In the unpublished decision of Rechtzigel v. Commissioner of Public Safety filed January 23, 2012, the Minnesota Court of Appeals reiterated that (i) drivers have no defense premised on a Miranda Rights violation in the civil DWI license revocation hearing (Implied Consent) and (ii) the Commissioner does not have to prove that the driver submitted to the alcohol test within two hours of driving as is the case in a criminal DWI trial.    
Let’s examine each point in turn. First, the court mentioned that drivers have no remedy for a Miranda Rights violation in a civil license revocation hearing.  If the police conduct an unconstitutional interrogation of a driver in violation of his Fifth Amendment rights against self-incrimination, the driver’s statements will be inadmissible in the criminal trial but fully admissible in the civil case.  Thus, if the driver wins the criminal case but loses the civil case as a result, he will face the numerous civil penalties arising from a DWI incident, including license revocation, license plate impoundment, and vehicle forfeiture.  In addition, the civil license revocation will be used by prosecutors to enhance any future DWI incident occurring within 10 years to a more serious offense.  If the driver who was exonerated in the criminal case is charged with DWI within ten years, he still will face gross misdemeanor or felony DWI charges, including mandatory minimum sentences that increase exponentially based on the number of prior DWI convictions or license revocations. Hardly seems fair yet this is the framework that our legislature has created and our courts have upheld.  
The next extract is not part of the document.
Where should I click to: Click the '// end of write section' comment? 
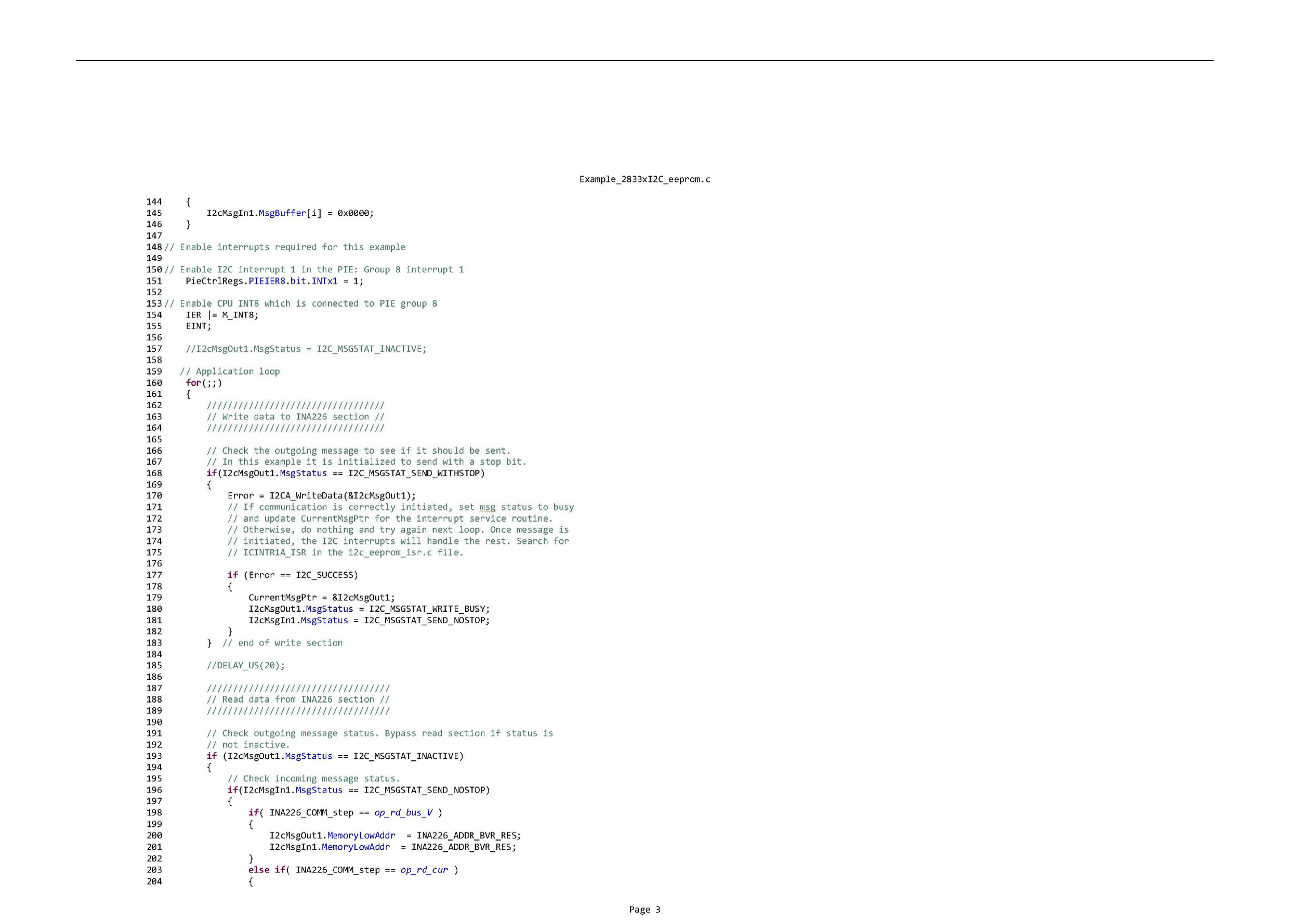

Second, the court reiterated that in the civil license revocation case, the Commissioner does not have to prove that the alcohol test was administered within two hours of driving, operating, or physical control of, the motor vehicle.  The two-hour requirement, however, is present in the criminal statutes, whereby the prosecution must prove that a defendant’s alcohol concentration was 0.08 or more as measured within two hours of driving.  Alternatively, the prosecution can prove that the defendant was driving, operating, or in physical control of, a motor vehicle while under the influence of alcohol. Typically, it tends to be difficult for the prosecution to prove driving while under the influence of alcohol because it is a vague standard.  Consequently, the linchpin of DWI cases is the alcohol concentration and whether it reads 0.08 or more. 
It seems logical that there should be a specific temporal requirement for alcohol testing in DWI criminal and civil cases otherwise the police have wide discretion to allege that someone was driving while imparied hours earlier.  Moreover, the burden of proving any post-driving consumption of alcohol is placed squarely on the driver at trial.  See Minnesota Statutes Regarding Affirmative Defenses in a DWI Case.     
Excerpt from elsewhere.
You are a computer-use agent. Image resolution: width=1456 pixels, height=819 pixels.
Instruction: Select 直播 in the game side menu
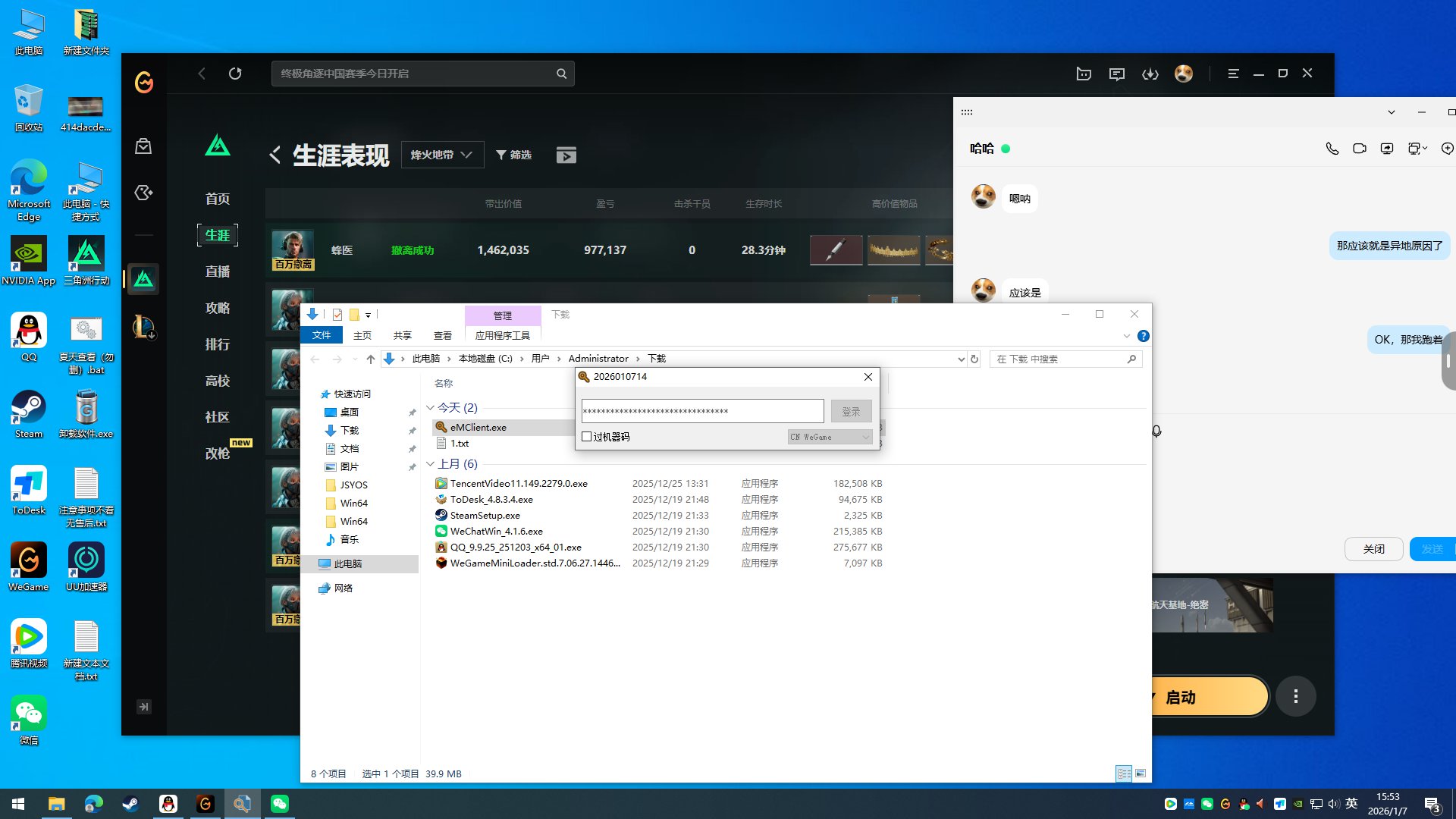tap(217, 271)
Based on this line of precedent, a driver can be tested for alcohol three hours (or more) after driving, and the police can proceed with criminal charges and civil penalties.  Similar to the Miranda Rights issue, the driver may prevail in the criminal case yet lose the civil case.  Is that justice?
In my view, the defenses available in the criminal and civil cases should be the same.  An Implied Consent license revocation case is a quasi criminal case and by itself triggers a host of escalating criminal penalties for a future DWI incident occurring within 10 years.  It is hard to conceive of another civil matter that enhances future criminal conduct in this manner.  In fact, I cannot think of one. Apparently, that distinction is lost upon the legislature and courts.